**Collected data**
○ ○ ○ ○ ○ ○ ○
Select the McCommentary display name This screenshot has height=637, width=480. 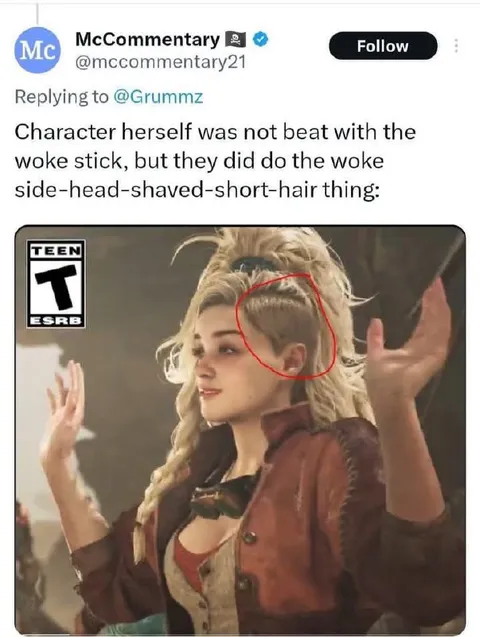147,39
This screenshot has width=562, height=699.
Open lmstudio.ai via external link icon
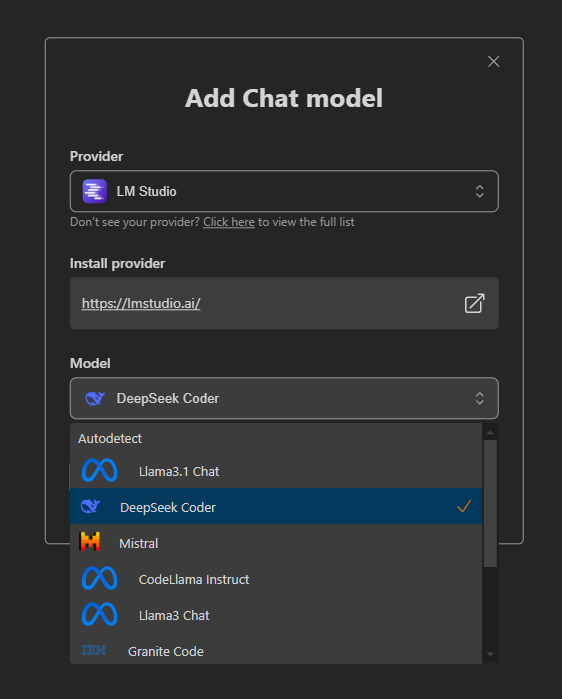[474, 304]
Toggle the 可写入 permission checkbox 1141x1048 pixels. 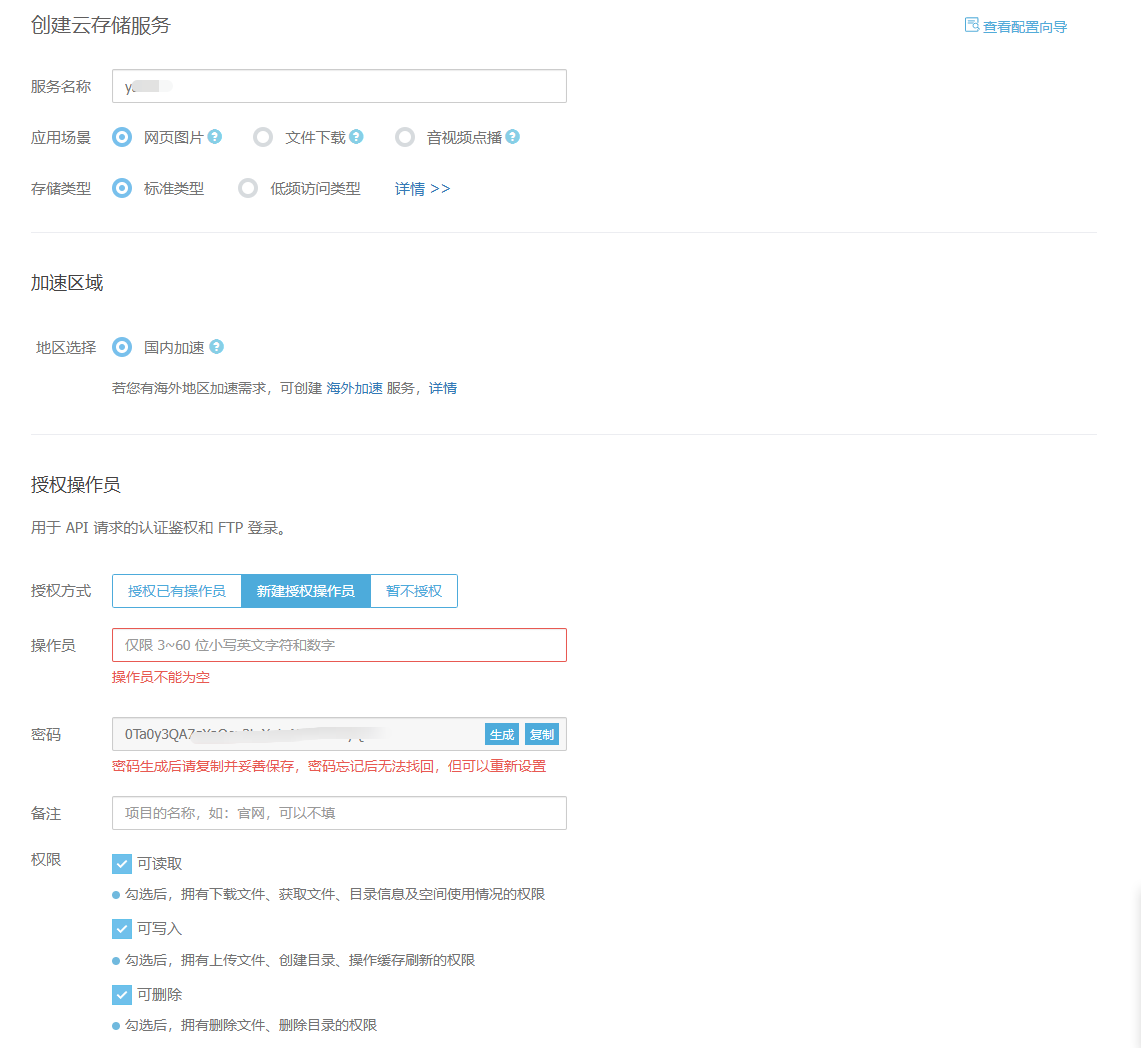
○ ○ ○ ○ ○ ○ ○
**WORK INSTRUCTIONS**
Your reply should hold only the lines running from the one with "This screenshot has width=562, height=699." to the end of the data above, set down exactly, pictures omitted.

**EXERCISE OUTPUT**
This screenshot has width=562, height=699.
Open lmstudio.ai via external link icon
[474, 304]
Toggle the 可写入 permission checkbox 1141x1048 pixels. 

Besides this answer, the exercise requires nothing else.